Data shown ->
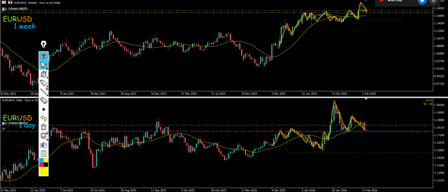Pick the cyan color swatch

click(41, 161)
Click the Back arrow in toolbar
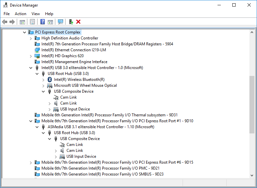This screenshot has height=188, width=257. pos(5,22)
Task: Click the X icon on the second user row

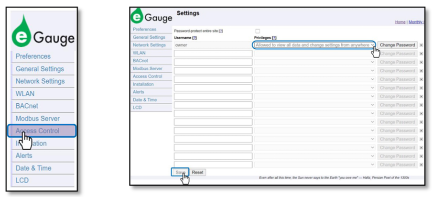Action: click(421, 54)
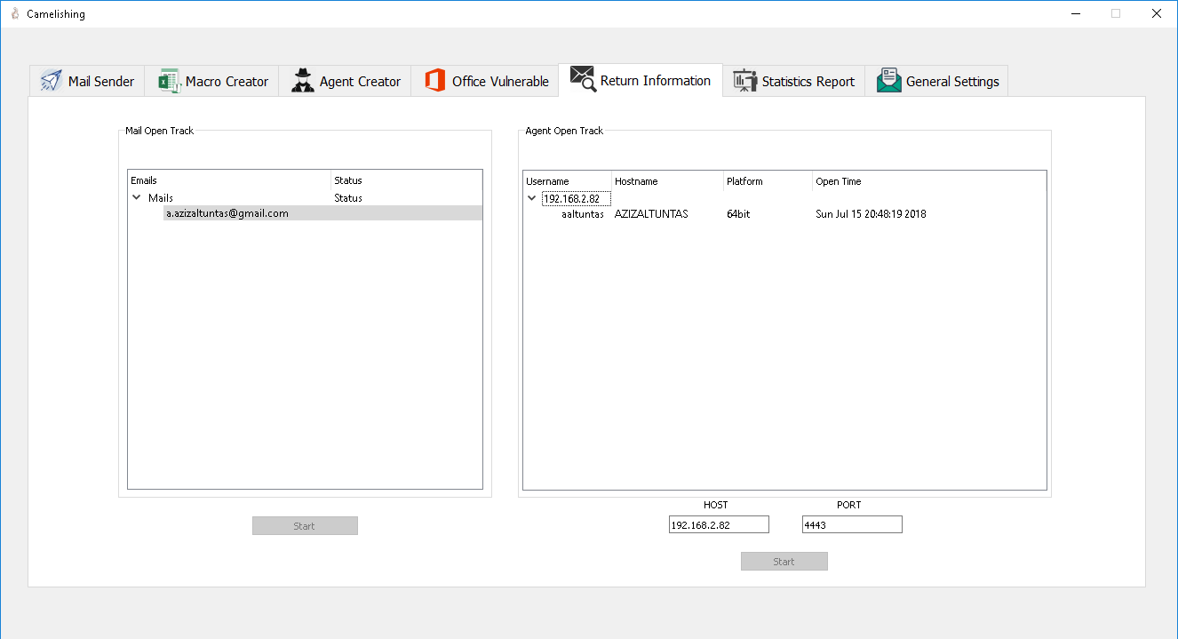Collapse the 192.168.2.82 agent node
This screenshot has width=1178, height=639.
click(x=531, y=199)
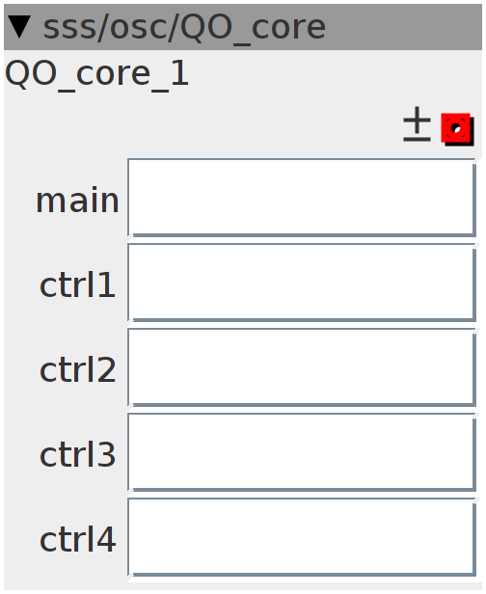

Instructions for the task ->
Retype the records above exactly, starting at the line that contains "Click the Back arrow in toolbar" and going through the last line, and leave out any pictures.

Finished exercise ->
Click the Back arrow in toolbar
This screenshot has height=188, width=257. pos(5,22)
Task: Click the X icon on the second user row

Action: click(421, 54)
Collapse the 192.168.2.82 agent node
This screenshot has width=1178, height=639.
click(x=531, y=199)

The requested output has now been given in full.